• _Task brief_
Wherever the line that contains "Select the Bartlett test row label" falls, repeat it and the lines after it exactly until the records end, without any pictures.
[[ Supplied entries, beginning ]]
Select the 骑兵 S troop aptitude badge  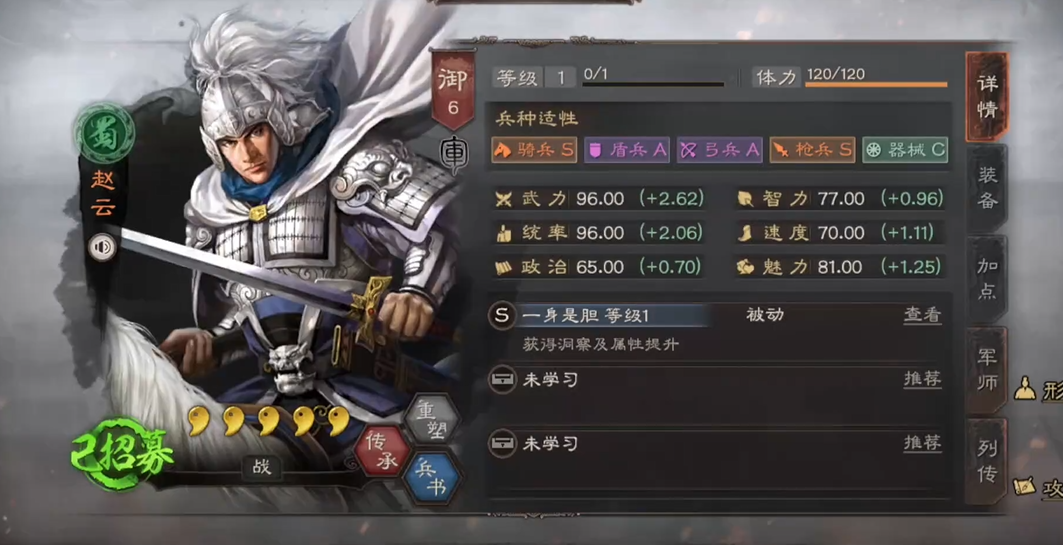click(x=534, y=150)
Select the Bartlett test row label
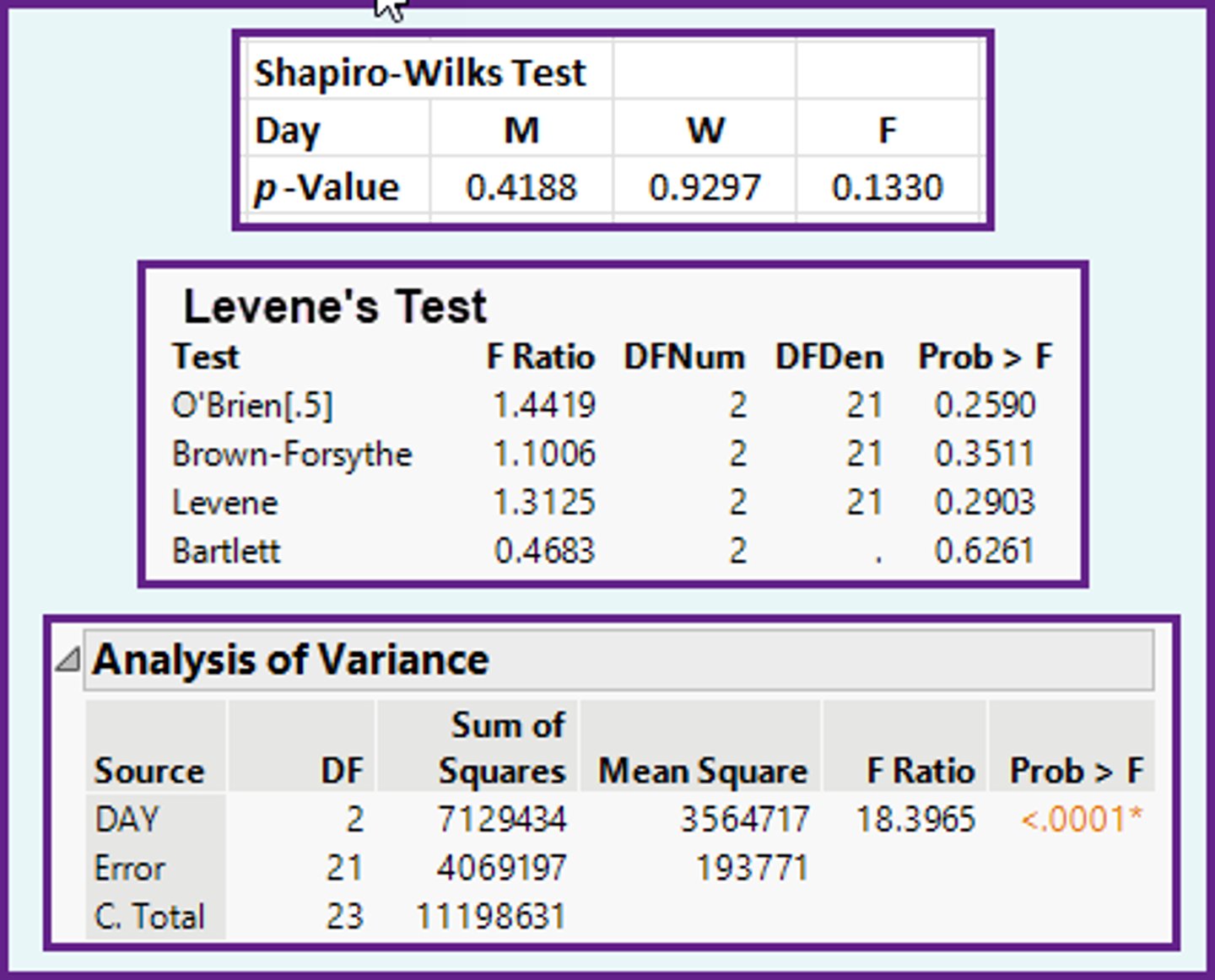The image size is (1215, 980). (x=226, y=552)
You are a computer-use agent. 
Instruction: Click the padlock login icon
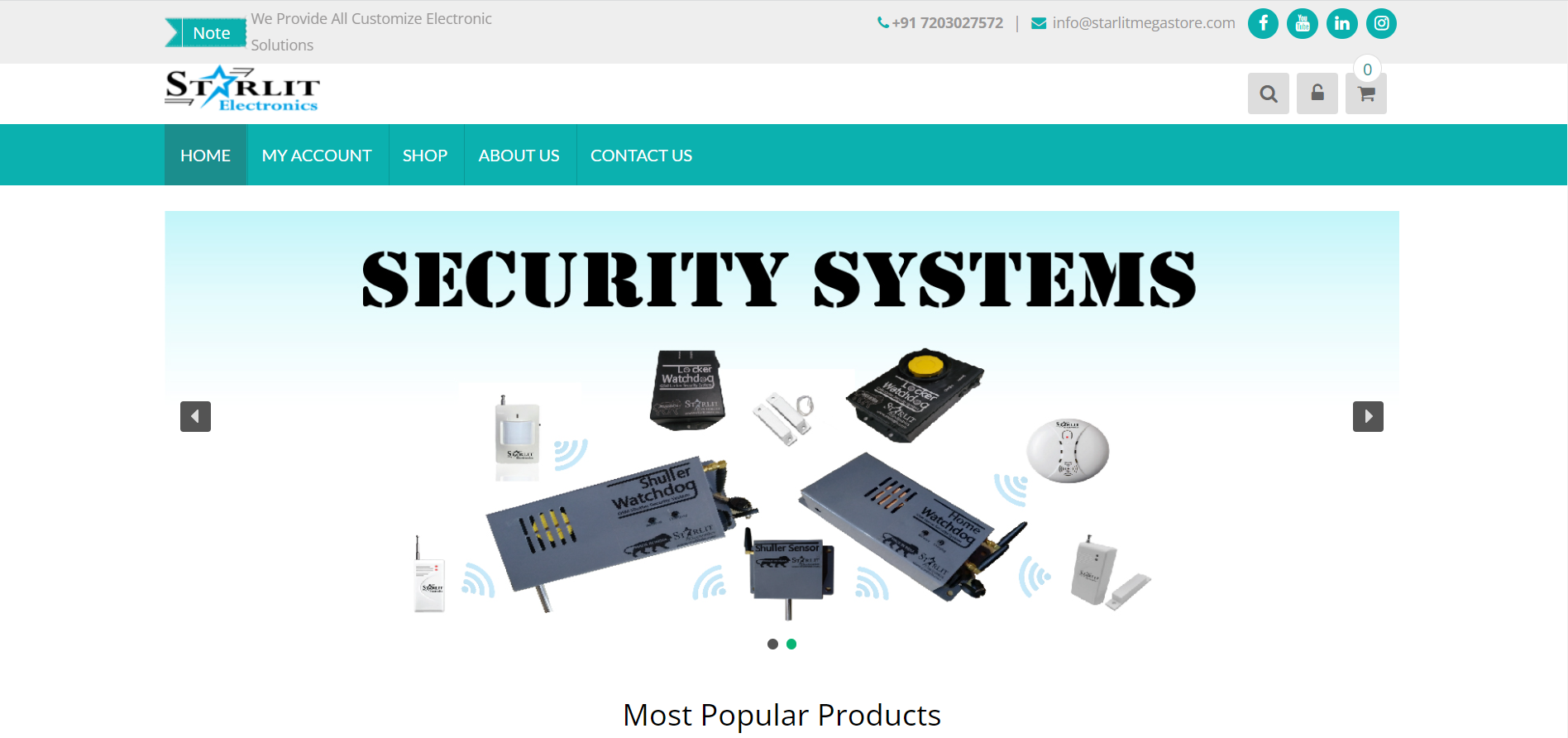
[[ Supplied entries, end ]]
• _Task response_
Select the Bartlett test row label
The image size is (1215, 980). (x=226, y=552)
You are a computer-use agent. 
Instruction: Click the padlock login icon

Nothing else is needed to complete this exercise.